Exercise directions:
Without any images, output the records below verbatim.

The records:
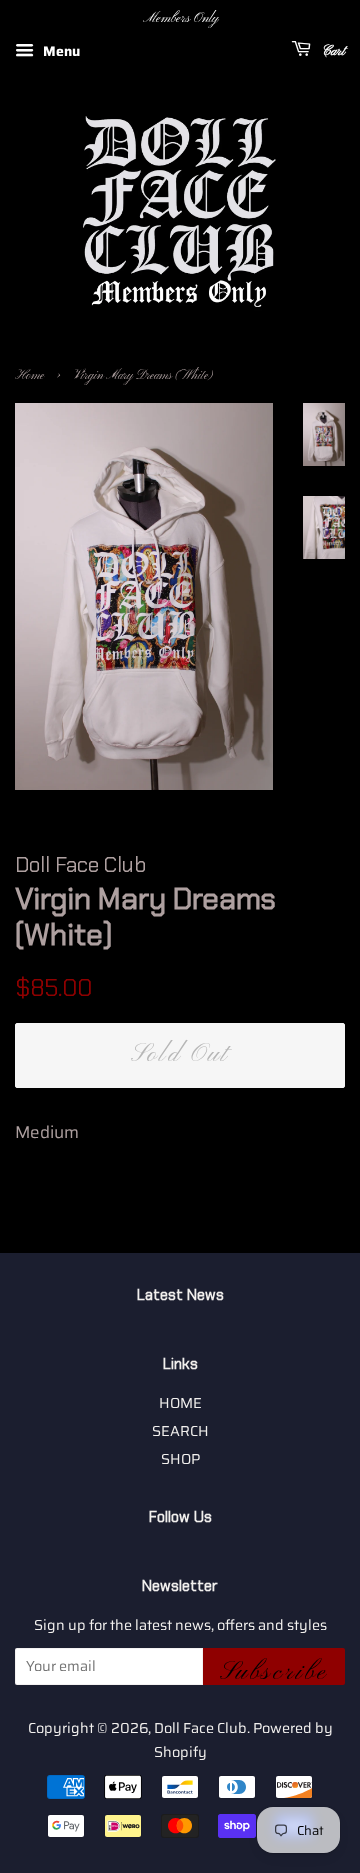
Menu (59, 51)
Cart (332, 51)
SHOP (180, 1459)
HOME (180, 1403)
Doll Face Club (200, 1728)
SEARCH (180, 1431)
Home (29, 376)
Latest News (180, 1295)
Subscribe (274, 1671)
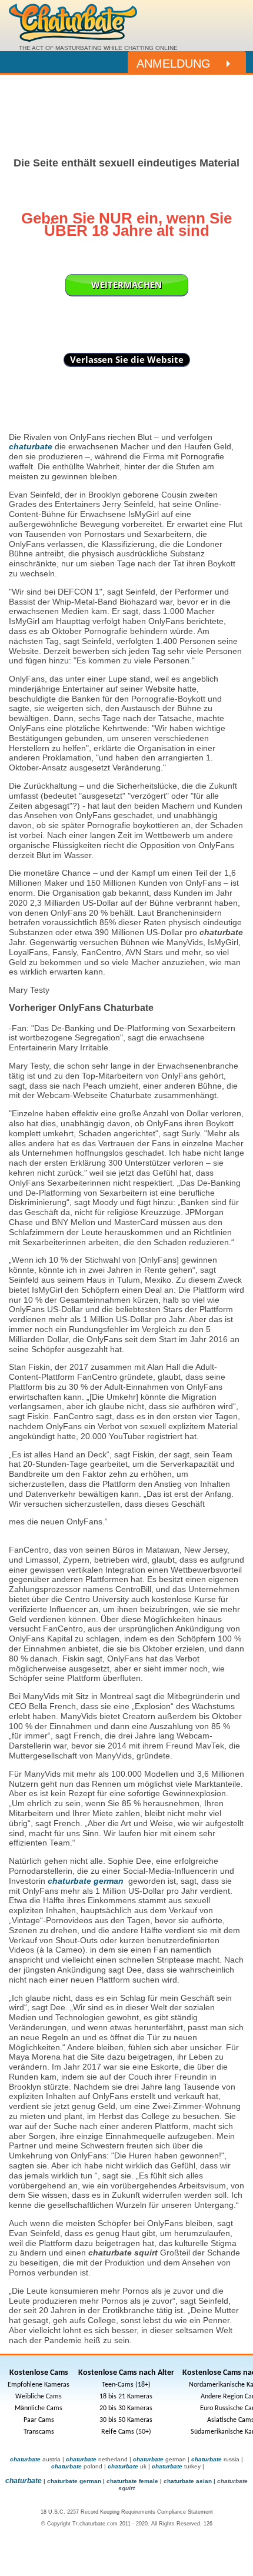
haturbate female (134, 2481)
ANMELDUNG (174, 63)
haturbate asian (189, 2481)
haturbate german (76, 2481)
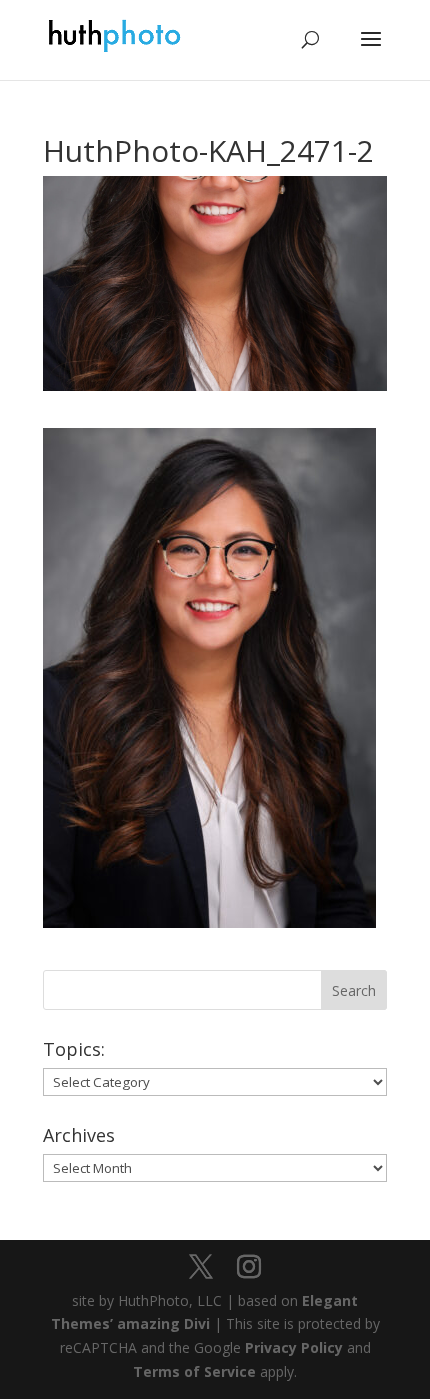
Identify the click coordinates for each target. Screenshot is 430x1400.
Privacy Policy (294, 1347)
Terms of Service (194, 1371)
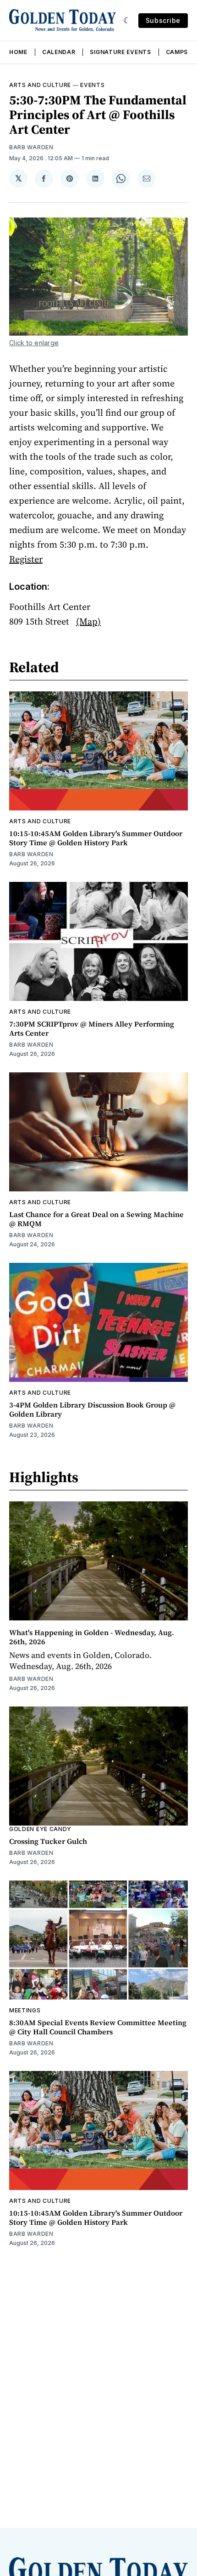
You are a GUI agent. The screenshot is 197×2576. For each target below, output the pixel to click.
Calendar (59, 52)
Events (92, 85)
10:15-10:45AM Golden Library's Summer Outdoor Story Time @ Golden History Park (95, 838)
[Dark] (127, 20)
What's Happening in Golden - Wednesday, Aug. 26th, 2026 (91, 1637)
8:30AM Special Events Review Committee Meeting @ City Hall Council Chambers (97, 2027)
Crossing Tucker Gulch (48, 1841)
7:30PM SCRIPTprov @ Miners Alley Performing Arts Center (91, 1028)
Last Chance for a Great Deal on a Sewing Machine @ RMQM (96, 1218)
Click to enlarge (34, 343)
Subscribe (163, 20)
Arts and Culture (40, 85)
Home (18, 52)
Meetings (25, 2010)
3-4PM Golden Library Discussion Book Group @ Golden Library (92, 1409)
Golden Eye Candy (40, 1829)
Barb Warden (31, 147)
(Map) (88, 621)
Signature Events (120, 52)
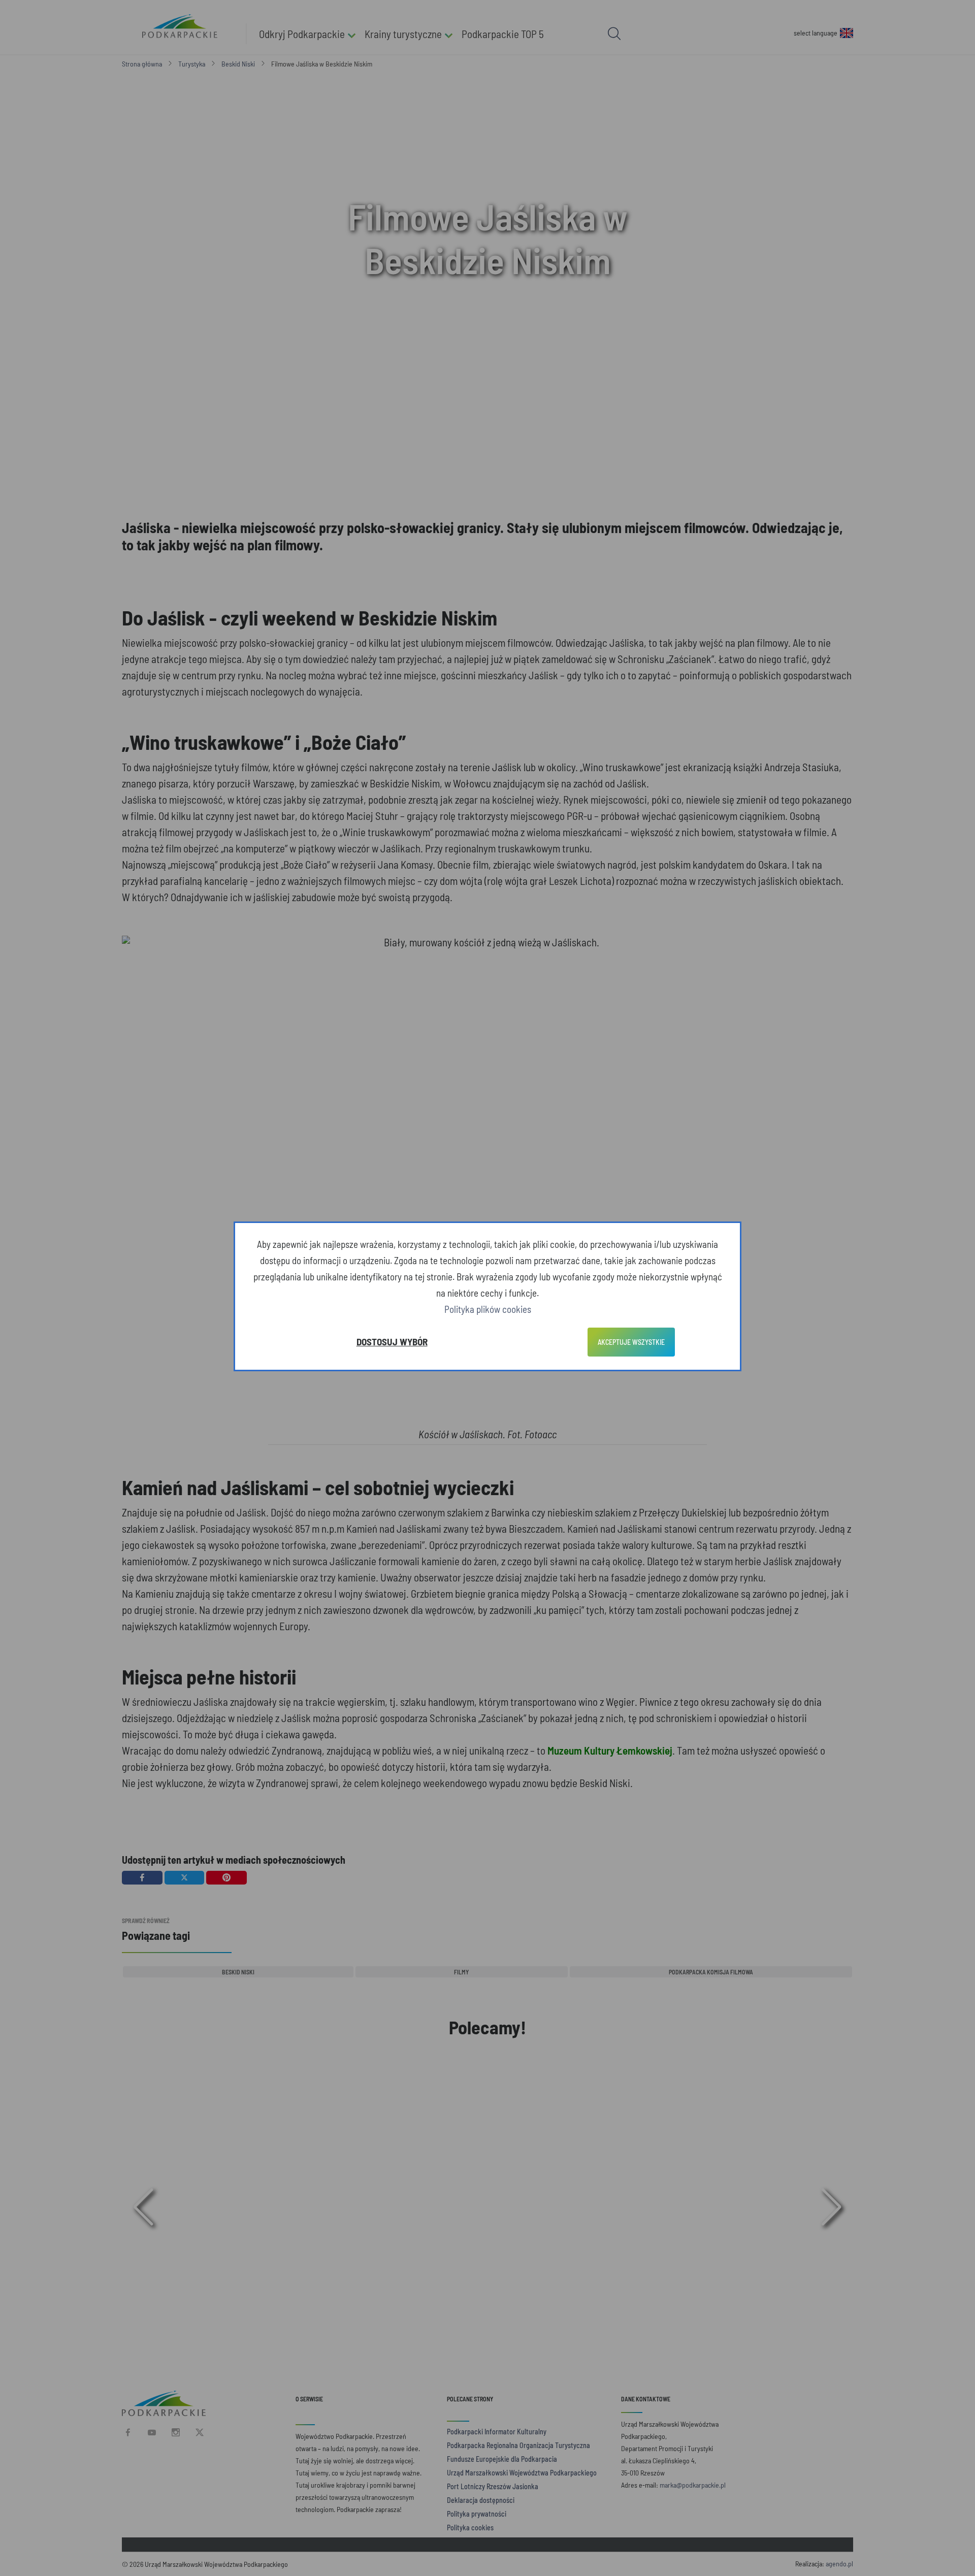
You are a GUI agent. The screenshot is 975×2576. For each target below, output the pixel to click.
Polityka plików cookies (487, 1309)
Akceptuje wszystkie (631, 1342)
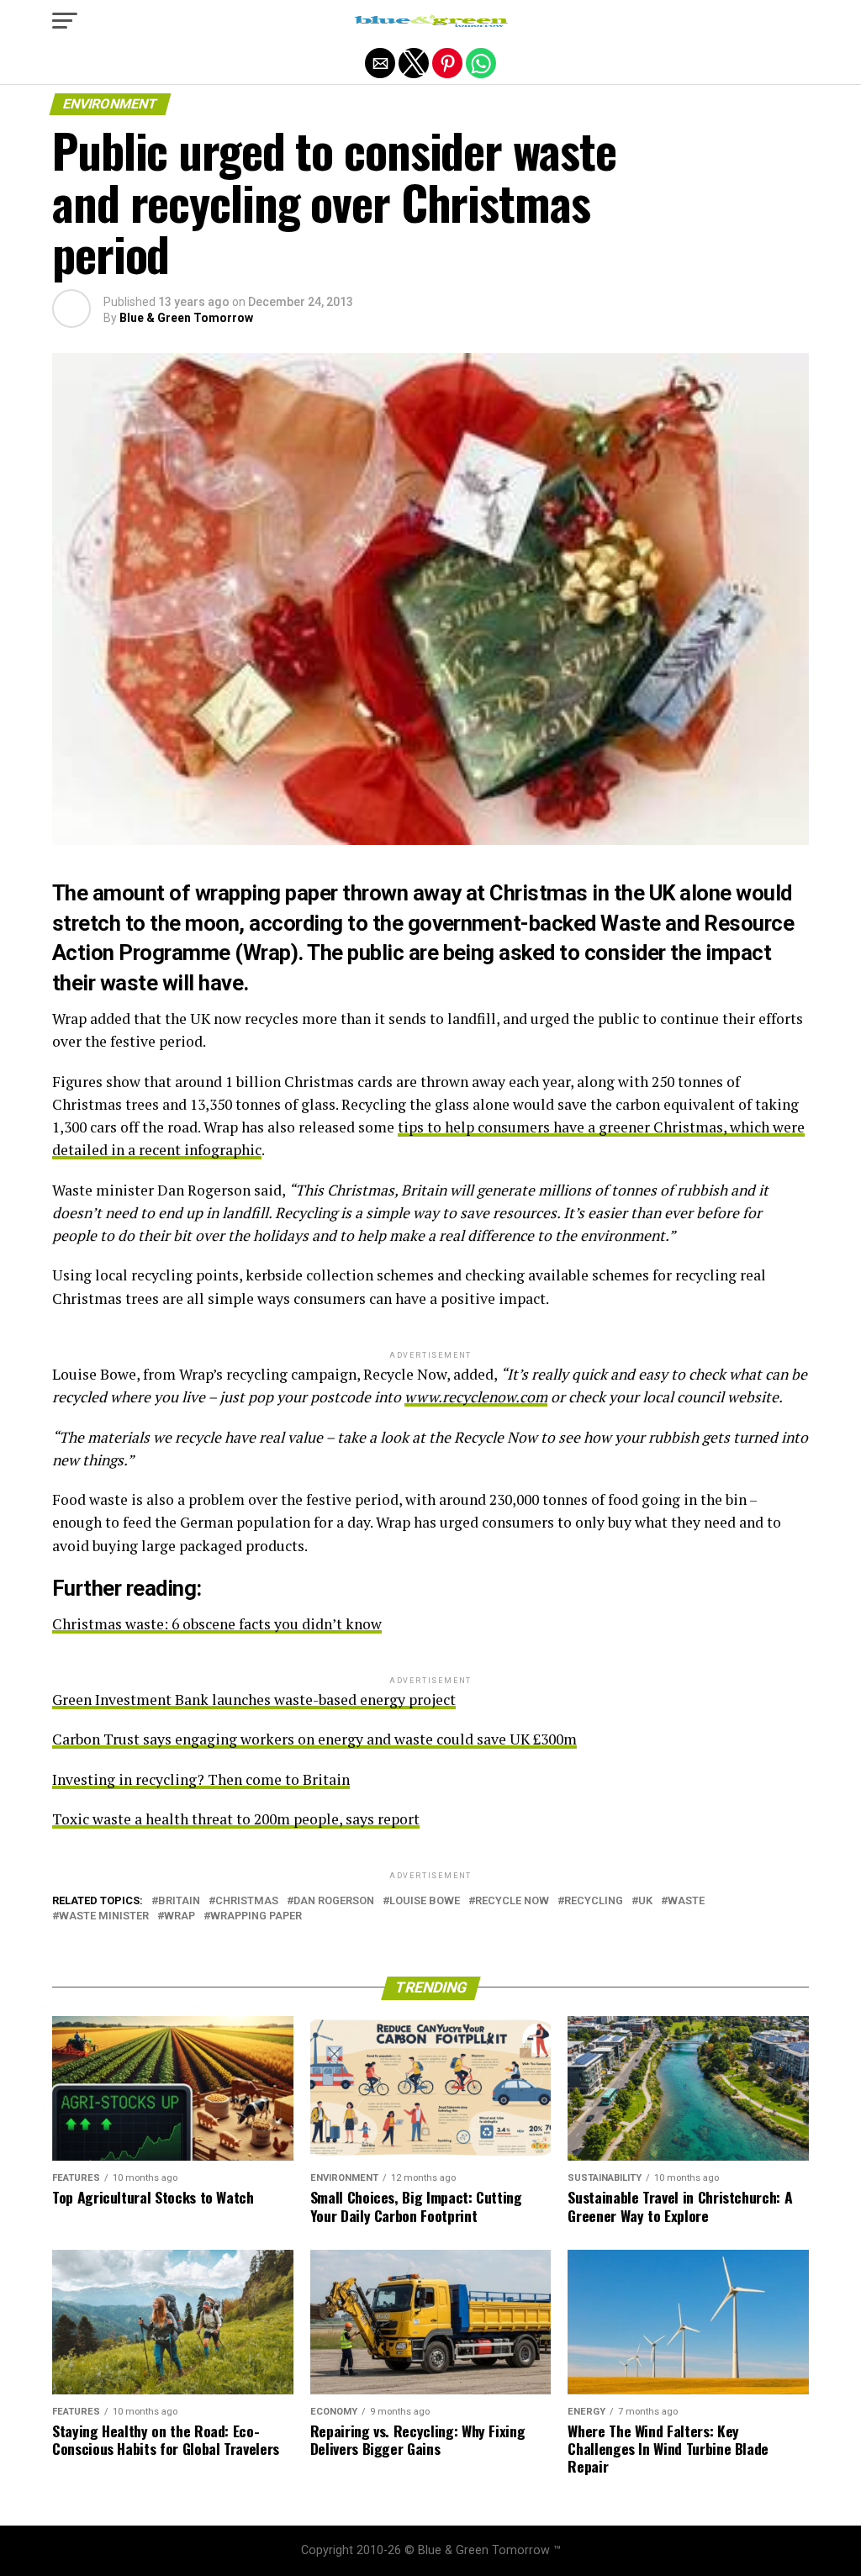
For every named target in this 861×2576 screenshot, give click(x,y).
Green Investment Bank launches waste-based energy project (254, 1699)
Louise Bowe (424, 1901)
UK (645, 1901)
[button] (64, 21)
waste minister (104, 1916)
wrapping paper (256, 1916)
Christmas (246, 1901)
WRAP (179, 1916)
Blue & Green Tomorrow (186, 318)
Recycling (593, 1901)
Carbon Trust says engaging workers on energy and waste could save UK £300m (314, 1739)
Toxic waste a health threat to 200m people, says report (236, 1819)
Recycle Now (512, 1901)
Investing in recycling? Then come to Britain (201, 1779)
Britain (179, 1901)
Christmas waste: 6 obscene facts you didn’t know (217, 1624)
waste (686, 1901)
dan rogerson (333, 1901)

Solution to this problem:
Menu (59, 51)
Cart (332, 51)
SHOP (180, 1459)
HOME (180, 1403)
Doll Face Club (200, 1728)
SEARCH (180, 1431)
Home (29, 376)
Latest News (180, 1295)
Subscribe (274, 1671)
haturbate female (134, 2481)
ANMELDUNG (174, 63)
haturbate asian (189, 2481)
haturbate german (76, 2481)
Identify the click coordinates for each target. Screenshot is 430x1400.
Privacy Policy (294, 1347)
Terms of Service (194, 1371)
You are a GUI agent. The screenshot is 197×2576. For each target below, output the pixel to click.
Calendar (59, 52)
Events (92, 85)
10:15-10:45AM Golden Library's Summer Outdoor Story Time @ Golden History Park (95, 838)
[Dark] (127, 20)
What's Happening in Golden - Wednesday, Aug. 26th, 2026 (91, 1637)
8:30AM Special Events Review Committee Meeting @ City Hall Council Chambers (97, 2027)
Crossing Tucker Gulch (48, 1841)
7:30PM SCRIPTprov @ Miners Alley Performing Arts Center (91, 1028)
Last Chance for a Great Deal on a Sewing Machine @ RMQM (96, 1218)
Click to enlarge (34, 343)
Subscribe (163, 20)
Arts and Culture (40, 85)
Home (18, 52)
Meetings (25, 2010)
3-4PM Golden Library Discussion Book Group @ Golden Library (92, 1409)
Golden Eye Candy (40, 1829)
Barb Warden (31, 147)
(Map) (88, 621)
Signature Events (120, 52)
You are a GUI agent. The screenshot is 975×2576. For each target below, output the pixel to click.
Polityka plików cookies (487, 1309)
Akceptuje wszystkie (631, 1342)
For every named target in this 861×2576 screenshot, give click(x,y).
Green Investment Bank launches waste-based energy project (254, 1699)
Louise Bowe (424, 1901)
UK (645, 1901)
[button] (64, 21)
waste minister (104, 1916)
wrapping paper (256, 1916)
Christmas (246, 1901)
WRAP (179, 1916)
Blue & Green Tomorrow (186, 318)
Recycling (593, 1901)
Carbon Trust says engaging workers on energy and waste could save UK £300m (314, 1739)
Toxic waste a health threat to 200m people, says report (236, 1819)
Recycle Now (512, 1901)
Investing in recycling? Then come to Britain (201, 1779)
Britain (179, 1901)
Christmas waste: 6 obscene facts you didn’t know (217, 1624)
waste (686, 1901)
dan rogerson (333, 1901)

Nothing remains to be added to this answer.